Are ramshorn snails (specifically red ramshorn snails) okay for the planted tank? I don't want them making holes in leaves or anything, but eating decaying plant matter is okay with me, as long as they don't continue on to the live plant. I really find snails interesting. If they are, would anyone like to share some things about them. I know very little about aquatic snails, except they are commonly thought of as pests. Do they reproduce like crazy or is it moderately controllable? All feedback appreciated.


----------



## Matt724 (Jul 10, 2009)

Nothing?


----------



## snooze (Apr 10, 2008)

I've never had problems with ramshorn snails and plants. I have never heard of any issues with these snails either. I have been hoping to 'luck' into some lately after moving and breaking down and re-setting up my tanks. IME they aren't nearly as prolific in the breeding dept. as pond snails or MTS.


----------



## zos (Sep 18, 2006)

They aren't too tough on plants. They'll mostly eat dead leaves and occasionally put holes in some live ones. My red ramshorns seem to reproduce like rabbits in one of my tanks, I've tossed them out and crushed them on many an occasion. It appears that the ramshorns may eat some of my Malaysian trumpet snails in this tank too. In another tank, with dozens of Kribensis, the ramshorns don't stand a chance. They get sucked right out of their shells to become tasty snacks whenever I've had them in there.


----------



## jamesstill84 (Mar 29, 2009)

They won't eat your live plants unless you get the Giant Ramshorns. They will eat the dead, decaying parts of the plant, but will leave the healthy part alone.

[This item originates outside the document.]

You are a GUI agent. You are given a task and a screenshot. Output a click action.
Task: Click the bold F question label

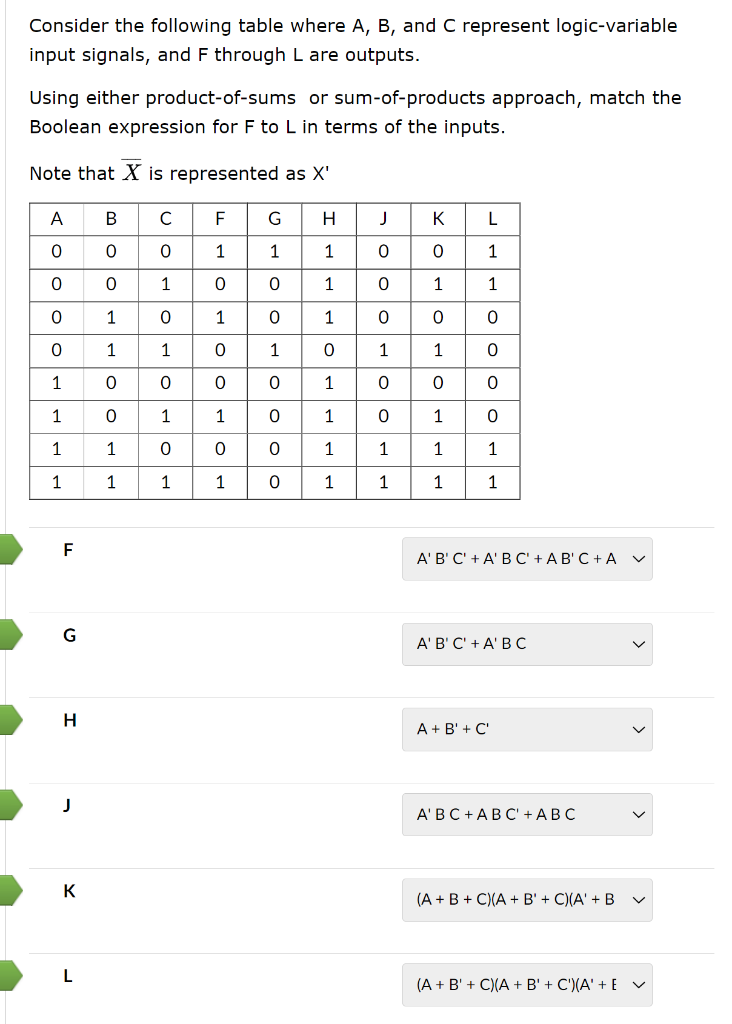click(x=67, y=549)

Same thing for pond snails...


----------



## tranr (May 20, 2009)

Mine left the plants alone if there was other stuff for them to eat. I recently have a large population of huge (about penny to nickel sized shell) ones, and I'm noticing holes in some of my plants. I seem to periodically have this problem every once in a while. Most of the time, they are harmless to the plants though.


----------



## arjosh (Jul 17, 2009)

They will put hole in the plants if there is no other sources of food for them...thats my observation.


----------



## bsmith (Dec 13, 2006)

I have rams in all of my planted tanks to eat GSA/GDA on the glass. I have never seen one eat a live plant, they are great.


----------



## lycaon (Aug 5, 2009)

Ramshorns eat MTS?


----------



## jamesstill84 (Mar 29, 2009)

I can't see a Ramshorn eating an MTS unless the MTS is already dead.


----------